The trellis chart breaks down purchases by location group (Montana, California, and Other) by season. For every season, the Other category is responsible for ~95% of total purchases, while Montana and California each contribute a sliver. From Winter to Fall, the proportions are nearly the same, showing that the customer’s location is not variable over the year.

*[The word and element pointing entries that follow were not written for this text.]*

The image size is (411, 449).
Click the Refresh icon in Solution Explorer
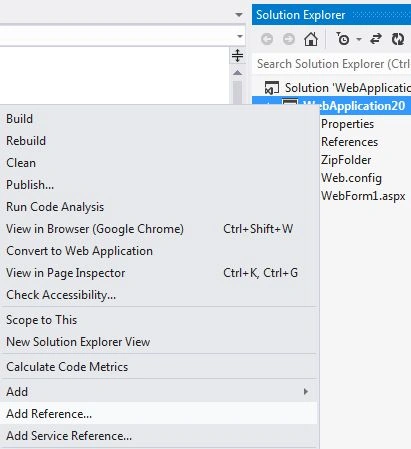[398, 39]
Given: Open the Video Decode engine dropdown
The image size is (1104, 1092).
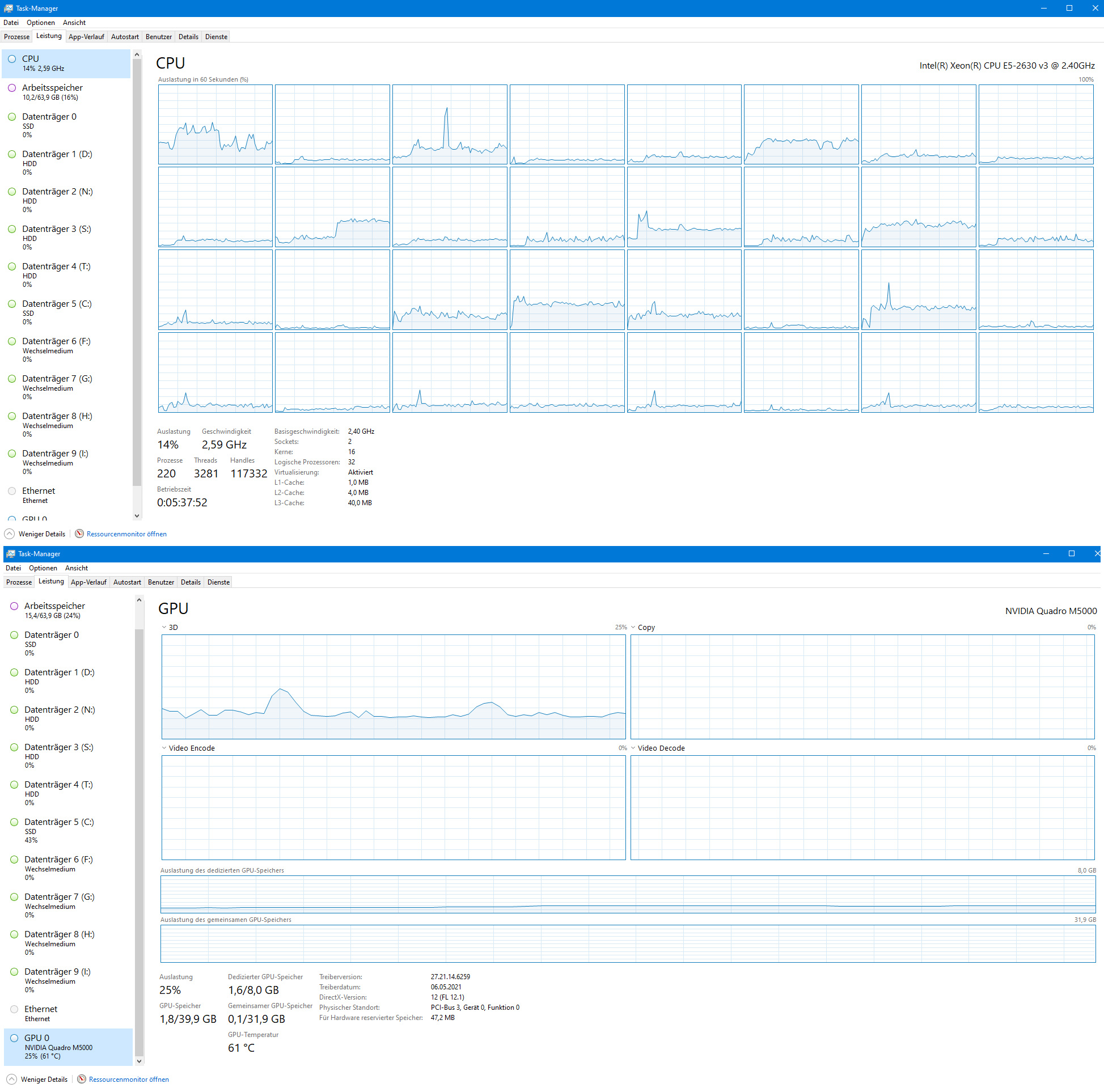Looking at the screenshot, I should pos(633,748).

Seasonal variation in purchases doesn’t seem to affect where demand is coming from.

plot_ly(textposition = "inside", labels = ~myLoc, values = ~n) %>%
  add_pie(data = loc_df[loc_df$Season == "Winter", ],
          name = "Winter", title = "Winter",
          domain = list(row = 0, column = 0)) %>%
  add_pie(data = loc_df[loc_df$Season == "Spring", ],
          name = "Spring", title = "Spring",
          domain = list(row = 0, column = 1)) %>%
  add_pie(data = loc_df[loc_df$Season == "Summer", ],
          name = "Summer", title = "Summer",
          domain = list(row = 1, column = 0)) %>%
  add_pie(data = loc_df[loc_df$Season == "Fall", ],
          name = "Fall", title = "Fall",
          domain = list(row = 1, column = 1)) %>%
  layout(title = "Trellis Chart: Purchases by Location Group and Season",
         showlegend = TRUE, grid = list(rows = 2, columns = 2))

Conclusion

The dataset shows consistent patterns in purchasing behavior. In all visualizations, product type stands out as the biggest demand influencer, as Clothing shows the most purchases regardless of season, gender and location. Even though some percentages are present, there are no large changes in the order of the product categories, suggesting there are consistent preferences among consumers year-round.

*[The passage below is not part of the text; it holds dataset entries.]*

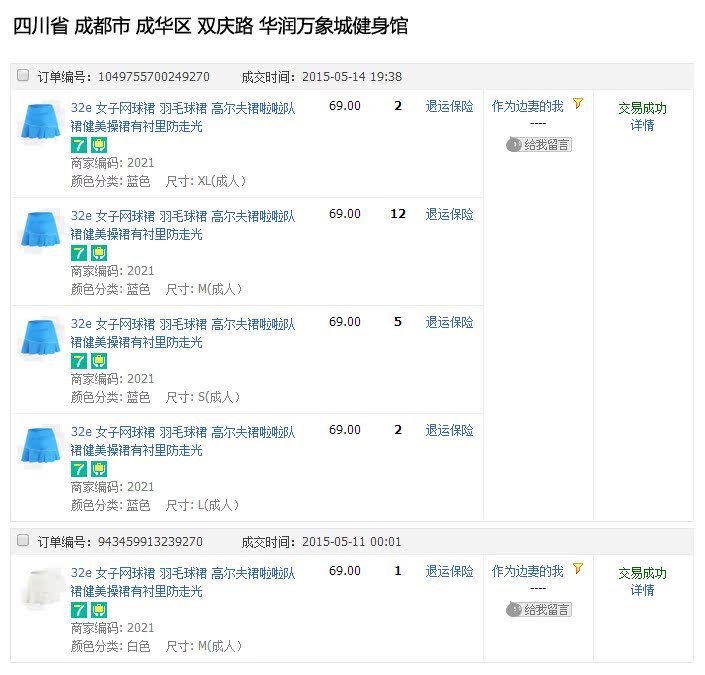Screen dimensions: 705x675
Task: Click "退运保险" link for the white skirt item
Action: pyautogui.click(x=449, y=571)
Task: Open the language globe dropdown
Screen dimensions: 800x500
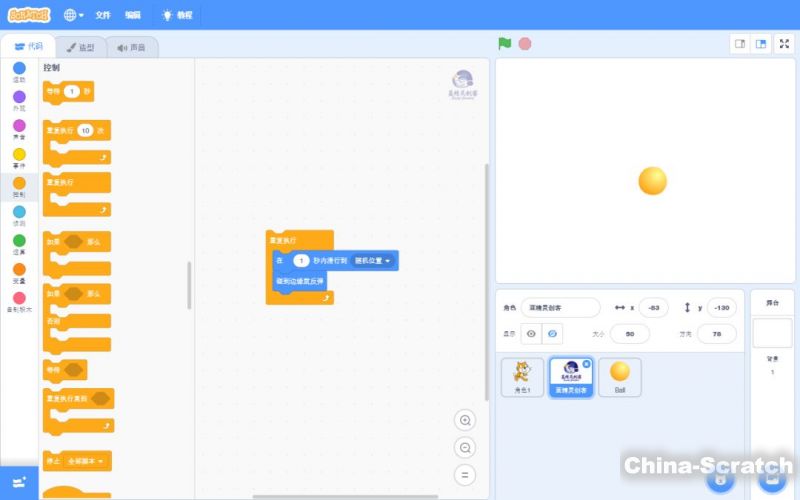Action: point(75,15)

This trend continues in the analyses of location and gender. There is an even spread of purchases across location, and the buying behavior seems well distributed across the gender spectrum. Furthermore, the variation of previous purchase counts does not result in large fluctuations of demand, showing that purchase history does not require patterns.

In conclusion, the product category has proven to exert the most influence in driving consumers behavior, even when seasonal, geographical and demographic differentials are taken into account, the product category is still the most significant factor in driving purchasing behavior. The descriptive analysis lays the groundwork for the future work analysis to be more complex and captures the present data in the simplest form.